Когда Раскатов ввалился в кабинет Кириллова – Кириллов недовольно поморщился:
– Вот еще черти тебя принесли. Тут человек работает, а ты зря шатаешься – только мешаешь.
Не обращая внимания на неудовольствие хозяина, Раскатов развалился на диване, похлопал перчаткой по колену и присвистнул…
– Работаешь? Тебе же хуже. Вот вы все – такие работнички: пока ты тут уткнулся в скучнейшие, дурацкие бумаги – живая жизнь проплывает мимо твоего носа!
Хозяин угрюмо промолчал, надеясь, что гость после такого сухого приема обидится и уйдет, но Раскатов был человек другой складки: он сладко потянулся, засвистал что-то из «Кармен» и вдруг сочно расхохотался.

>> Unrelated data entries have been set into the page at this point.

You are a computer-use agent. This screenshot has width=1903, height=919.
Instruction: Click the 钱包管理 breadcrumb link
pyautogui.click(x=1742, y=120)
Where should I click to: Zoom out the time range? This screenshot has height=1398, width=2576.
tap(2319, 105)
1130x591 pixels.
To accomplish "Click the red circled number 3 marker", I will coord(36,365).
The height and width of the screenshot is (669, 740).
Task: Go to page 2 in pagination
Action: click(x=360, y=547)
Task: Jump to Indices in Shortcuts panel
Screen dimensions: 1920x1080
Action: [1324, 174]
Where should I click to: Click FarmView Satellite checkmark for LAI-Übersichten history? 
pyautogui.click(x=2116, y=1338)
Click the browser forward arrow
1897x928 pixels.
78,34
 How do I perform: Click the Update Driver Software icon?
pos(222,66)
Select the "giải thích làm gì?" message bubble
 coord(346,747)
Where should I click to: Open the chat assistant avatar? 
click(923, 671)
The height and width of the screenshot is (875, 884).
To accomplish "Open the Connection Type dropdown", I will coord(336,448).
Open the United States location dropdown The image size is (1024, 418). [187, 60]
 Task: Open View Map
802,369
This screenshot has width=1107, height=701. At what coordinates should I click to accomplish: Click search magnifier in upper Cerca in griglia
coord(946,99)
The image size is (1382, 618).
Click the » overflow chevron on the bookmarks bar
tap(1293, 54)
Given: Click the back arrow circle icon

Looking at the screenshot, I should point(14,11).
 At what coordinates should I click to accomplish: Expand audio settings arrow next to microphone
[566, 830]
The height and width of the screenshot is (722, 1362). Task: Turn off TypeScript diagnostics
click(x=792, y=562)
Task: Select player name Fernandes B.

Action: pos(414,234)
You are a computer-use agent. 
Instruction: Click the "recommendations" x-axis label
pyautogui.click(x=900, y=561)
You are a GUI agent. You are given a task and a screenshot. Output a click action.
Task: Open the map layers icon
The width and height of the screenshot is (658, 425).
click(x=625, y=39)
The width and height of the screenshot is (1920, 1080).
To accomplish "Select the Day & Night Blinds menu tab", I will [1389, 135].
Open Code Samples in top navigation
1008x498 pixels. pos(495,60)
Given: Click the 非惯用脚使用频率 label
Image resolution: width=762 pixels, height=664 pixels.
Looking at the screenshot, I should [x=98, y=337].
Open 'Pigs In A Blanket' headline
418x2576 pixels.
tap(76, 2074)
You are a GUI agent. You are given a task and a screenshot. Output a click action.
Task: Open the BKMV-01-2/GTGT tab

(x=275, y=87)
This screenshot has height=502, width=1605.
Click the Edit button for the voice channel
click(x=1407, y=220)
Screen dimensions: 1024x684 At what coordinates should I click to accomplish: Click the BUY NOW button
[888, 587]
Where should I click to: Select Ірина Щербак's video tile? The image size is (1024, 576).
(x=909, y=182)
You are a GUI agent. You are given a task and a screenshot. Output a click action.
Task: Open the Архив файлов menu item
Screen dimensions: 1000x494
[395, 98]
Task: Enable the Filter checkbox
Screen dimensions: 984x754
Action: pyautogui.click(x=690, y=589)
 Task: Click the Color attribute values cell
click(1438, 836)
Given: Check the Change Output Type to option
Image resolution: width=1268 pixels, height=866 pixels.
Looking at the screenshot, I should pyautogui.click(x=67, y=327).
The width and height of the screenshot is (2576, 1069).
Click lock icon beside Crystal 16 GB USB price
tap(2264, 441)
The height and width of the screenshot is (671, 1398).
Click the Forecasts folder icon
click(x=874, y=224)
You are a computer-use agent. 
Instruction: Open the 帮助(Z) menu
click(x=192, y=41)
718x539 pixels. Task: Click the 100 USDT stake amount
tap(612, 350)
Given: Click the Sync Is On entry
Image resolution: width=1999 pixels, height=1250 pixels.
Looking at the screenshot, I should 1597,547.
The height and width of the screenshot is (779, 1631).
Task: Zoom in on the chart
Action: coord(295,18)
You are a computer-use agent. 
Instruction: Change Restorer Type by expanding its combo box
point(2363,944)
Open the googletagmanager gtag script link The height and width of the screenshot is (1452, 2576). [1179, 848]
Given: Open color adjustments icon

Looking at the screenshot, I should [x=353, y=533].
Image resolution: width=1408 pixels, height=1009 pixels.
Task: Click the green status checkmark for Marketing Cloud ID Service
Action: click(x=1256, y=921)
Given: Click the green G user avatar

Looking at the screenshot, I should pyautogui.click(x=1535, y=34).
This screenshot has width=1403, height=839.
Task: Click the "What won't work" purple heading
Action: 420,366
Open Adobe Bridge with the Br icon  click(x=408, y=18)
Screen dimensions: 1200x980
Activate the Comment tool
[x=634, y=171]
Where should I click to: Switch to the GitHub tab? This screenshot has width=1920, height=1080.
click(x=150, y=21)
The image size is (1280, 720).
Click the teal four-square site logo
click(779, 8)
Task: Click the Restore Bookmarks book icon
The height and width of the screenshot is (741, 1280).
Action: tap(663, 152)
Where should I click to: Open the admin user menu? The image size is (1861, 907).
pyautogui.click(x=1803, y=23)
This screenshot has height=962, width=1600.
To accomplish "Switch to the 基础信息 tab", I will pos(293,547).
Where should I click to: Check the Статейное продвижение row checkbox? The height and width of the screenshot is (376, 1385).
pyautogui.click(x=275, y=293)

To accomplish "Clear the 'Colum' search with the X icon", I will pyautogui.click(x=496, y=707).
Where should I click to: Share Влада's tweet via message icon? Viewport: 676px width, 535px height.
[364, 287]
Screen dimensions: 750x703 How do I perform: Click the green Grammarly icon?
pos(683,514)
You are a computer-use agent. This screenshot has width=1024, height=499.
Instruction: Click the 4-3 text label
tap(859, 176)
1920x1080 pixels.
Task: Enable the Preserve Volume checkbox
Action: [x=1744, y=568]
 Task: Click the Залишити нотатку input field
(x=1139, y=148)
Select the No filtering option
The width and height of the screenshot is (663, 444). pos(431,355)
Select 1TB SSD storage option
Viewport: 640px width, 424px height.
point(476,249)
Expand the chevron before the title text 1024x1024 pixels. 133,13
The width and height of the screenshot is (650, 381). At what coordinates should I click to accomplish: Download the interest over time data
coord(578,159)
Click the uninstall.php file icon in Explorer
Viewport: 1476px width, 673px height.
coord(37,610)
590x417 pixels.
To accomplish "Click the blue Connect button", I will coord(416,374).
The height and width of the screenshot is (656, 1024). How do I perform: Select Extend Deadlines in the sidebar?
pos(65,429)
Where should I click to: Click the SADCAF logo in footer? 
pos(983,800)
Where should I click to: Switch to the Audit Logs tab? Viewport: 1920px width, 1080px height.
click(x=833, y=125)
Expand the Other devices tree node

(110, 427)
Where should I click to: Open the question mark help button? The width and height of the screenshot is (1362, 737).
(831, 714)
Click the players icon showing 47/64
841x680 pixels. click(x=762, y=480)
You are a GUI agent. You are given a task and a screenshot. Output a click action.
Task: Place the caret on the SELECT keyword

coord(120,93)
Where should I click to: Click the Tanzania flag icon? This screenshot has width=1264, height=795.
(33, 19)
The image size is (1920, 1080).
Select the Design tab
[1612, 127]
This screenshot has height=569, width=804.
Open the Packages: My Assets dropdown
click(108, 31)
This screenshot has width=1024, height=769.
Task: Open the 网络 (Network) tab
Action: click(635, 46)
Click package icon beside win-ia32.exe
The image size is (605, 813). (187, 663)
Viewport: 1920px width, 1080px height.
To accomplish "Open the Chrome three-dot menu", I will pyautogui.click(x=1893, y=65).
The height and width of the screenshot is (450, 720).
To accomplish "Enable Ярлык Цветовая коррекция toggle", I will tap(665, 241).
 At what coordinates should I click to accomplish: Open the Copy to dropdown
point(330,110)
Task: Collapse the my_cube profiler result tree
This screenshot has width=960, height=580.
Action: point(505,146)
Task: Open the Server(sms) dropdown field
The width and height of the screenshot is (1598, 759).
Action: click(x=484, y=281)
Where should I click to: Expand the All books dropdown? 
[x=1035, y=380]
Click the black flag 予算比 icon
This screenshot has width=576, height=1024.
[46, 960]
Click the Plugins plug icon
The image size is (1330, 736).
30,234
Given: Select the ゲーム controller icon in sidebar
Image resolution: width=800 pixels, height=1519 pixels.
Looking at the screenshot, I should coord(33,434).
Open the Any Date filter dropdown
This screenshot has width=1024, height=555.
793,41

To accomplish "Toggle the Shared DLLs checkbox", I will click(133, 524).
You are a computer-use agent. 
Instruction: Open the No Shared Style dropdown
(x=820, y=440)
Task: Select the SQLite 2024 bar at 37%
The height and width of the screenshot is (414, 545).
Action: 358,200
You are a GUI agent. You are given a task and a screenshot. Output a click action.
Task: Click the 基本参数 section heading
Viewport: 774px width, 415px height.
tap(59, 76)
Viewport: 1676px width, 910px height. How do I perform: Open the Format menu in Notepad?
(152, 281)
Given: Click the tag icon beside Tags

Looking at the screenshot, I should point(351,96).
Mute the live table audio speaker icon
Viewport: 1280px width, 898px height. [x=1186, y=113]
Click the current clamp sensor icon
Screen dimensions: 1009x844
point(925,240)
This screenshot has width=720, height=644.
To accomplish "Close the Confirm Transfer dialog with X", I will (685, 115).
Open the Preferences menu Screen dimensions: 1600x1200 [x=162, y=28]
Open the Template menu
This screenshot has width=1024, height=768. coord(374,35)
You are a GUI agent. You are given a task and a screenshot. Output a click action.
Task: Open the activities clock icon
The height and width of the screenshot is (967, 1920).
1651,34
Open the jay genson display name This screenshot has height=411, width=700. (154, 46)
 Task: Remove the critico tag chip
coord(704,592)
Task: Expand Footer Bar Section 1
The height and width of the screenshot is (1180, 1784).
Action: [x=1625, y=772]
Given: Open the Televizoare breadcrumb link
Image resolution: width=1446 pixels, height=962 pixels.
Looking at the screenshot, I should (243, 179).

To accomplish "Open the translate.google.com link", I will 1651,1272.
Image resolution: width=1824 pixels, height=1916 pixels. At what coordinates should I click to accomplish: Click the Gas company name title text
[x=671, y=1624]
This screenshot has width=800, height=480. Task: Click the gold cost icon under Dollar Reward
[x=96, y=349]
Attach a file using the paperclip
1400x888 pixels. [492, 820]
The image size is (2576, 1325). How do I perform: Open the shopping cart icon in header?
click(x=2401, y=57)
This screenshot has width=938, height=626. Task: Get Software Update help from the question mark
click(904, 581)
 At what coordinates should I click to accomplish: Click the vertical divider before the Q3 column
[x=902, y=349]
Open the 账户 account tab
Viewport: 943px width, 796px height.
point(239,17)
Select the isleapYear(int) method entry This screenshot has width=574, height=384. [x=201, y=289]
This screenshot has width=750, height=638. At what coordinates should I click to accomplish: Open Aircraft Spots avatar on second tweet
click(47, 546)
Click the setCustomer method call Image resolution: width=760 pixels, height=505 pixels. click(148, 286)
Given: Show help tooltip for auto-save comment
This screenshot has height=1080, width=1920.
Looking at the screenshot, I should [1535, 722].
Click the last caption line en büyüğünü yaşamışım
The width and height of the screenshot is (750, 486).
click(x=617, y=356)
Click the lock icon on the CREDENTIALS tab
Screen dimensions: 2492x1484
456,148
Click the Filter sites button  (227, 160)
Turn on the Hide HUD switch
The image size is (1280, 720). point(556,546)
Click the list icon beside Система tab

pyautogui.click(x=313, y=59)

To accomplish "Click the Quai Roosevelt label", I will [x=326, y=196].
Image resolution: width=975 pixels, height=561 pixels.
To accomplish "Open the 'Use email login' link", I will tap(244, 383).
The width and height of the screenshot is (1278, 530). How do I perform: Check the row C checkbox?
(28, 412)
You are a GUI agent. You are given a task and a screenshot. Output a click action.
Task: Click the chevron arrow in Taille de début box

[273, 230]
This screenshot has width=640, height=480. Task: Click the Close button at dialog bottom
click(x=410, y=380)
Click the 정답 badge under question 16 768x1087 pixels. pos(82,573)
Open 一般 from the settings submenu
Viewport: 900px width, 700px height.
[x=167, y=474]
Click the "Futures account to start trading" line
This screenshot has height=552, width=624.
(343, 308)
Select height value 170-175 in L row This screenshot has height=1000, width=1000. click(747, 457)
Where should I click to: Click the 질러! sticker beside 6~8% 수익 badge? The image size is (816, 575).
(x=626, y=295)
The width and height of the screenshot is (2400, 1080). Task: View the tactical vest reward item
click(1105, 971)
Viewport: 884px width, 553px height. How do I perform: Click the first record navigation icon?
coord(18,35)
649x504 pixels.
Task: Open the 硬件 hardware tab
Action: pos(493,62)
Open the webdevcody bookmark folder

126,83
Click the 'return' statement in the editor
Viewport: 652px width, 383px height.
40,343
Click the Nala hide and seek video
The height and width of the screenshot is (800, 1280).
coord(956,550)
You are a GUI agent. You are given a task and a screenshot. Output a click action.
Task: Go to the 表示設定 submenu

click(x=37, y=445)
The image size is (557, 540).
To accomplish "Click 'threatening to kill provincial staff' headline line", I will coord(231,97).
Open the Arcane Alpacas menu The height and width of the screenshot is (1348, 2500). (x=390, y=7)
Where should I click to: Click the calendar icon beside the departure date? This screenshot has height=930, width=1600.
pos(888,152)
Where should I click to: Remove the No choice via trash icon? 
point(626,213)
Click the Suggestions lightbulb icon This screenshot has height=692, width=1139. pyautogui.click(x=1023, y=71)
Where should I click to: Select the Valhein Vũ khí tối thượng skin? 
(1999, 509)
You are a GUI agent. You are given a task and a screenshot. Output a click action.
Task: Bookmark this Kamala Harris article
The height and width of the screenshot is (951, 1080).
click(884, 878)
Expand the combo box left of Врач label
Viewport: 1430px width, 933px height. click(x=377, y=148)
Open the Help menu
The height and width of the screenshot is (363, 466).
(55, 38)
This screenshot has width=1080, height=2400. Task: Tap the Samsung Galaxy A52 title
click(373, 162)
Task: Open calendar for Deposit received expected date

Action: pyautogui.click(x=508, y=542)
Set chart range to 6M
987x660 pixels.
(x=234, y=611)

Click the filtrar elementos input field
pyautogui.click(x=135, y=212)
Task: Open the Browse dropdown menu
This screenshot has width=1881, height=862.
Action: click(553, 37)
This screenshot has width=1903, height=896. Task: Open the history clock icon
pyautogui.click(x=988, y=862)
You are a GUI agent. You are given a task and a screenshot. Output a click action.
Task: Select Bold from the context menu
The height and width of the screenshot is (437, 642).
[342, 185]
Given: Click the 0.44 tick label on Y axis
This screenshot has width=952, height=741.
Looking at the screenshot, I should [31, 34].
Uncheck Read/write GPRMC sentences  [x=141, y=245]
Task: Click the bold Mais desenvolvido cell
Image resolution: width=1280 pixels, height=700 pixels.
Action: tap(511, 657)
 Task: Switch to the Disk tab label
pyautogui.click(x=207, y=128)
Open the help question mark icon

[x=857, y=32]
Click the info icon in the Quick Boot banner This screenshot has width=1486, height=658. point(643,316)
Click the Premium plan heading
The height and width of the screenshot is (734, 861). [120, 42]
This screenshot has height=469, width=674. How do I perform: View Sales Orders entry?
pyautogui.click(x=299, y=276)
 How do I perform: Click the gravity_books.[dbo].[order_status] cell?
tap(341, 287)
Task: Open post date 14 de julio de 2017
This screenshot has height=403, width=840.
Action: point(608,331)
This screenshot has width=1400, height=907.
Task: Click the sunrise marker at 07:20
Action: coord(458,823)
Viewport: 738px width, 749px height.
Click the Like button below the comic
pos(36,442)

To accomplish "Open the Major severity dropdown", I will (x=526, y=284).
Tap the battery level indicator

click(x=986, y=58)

– Ты чего? – угрюмо покосился хозяин Кириллов.
– Лимонова знаешь?!
– Что за странный вопрос: наш общий друг и приятель.
– То-то и оно, что приятель! Интересно мне сейчас взглянуть на его физиономию.
Кириллов лениво поинтересовался:
– А что с ним случилось, с Лимоновым?
– Ой, не могу молчать!! Ей-Богу, расскажу. Но… надеюсь, это будет между нами?
Кириллов промычал что-то невразумительное – нечто среднее между: «Да ладно уж…» и «Провались ты в болото со своими секретами».
Но Раскатов горел таким свирепым желанием рассказать, что принял это подозрительное мычание как торжественную клятву.
– Ну, так слушай! Ведь правда, жена Лимонова, Ольга Михайловна, – очаровательное существо?
– Мм… предположим! Что ж из этого следует? Позавидуем Лимонову, да и все.
– Нет, брат, ты брось!! Теперь не Лимонову нужно завидовать, а мне!
Кириллов привскочил с кресла:
– Что это значит?!
– А то и значит. Видишь ли, она мне давно нравилась… То есть, конечно, влюбленности особой не было, а так… Просто лакомый кусочек. Ухаживал я за нею вскользь, лениво, совершенно не думая, что из этого выйдет. А сегодня встречаю ее на улице, и вдруг приходит мне в голову шальная мысль: предпринять более энергичные шаги. Ну… то да се – разговорились. Соврал я, что нынче день моего рождения, и уговорил ее выпить по этому поводу бокал вина. Попали в ресторанчик, мигнул я лакею, чтоб дали отдельный кабинет, и вот… Началось невинными поцелуями, а кончилось… ха-ха-ха! Этакий бедняк этот Лимонов! Интересно бы на него сейчас взглянуть – какие у обманутых мужей лица бывают?…
Кириллов, негодующий и взволнованный, забегал по комнате.
– Послушай, Раскатов! Но ведь это же чудовищно. Ведь Лимонов твой друг…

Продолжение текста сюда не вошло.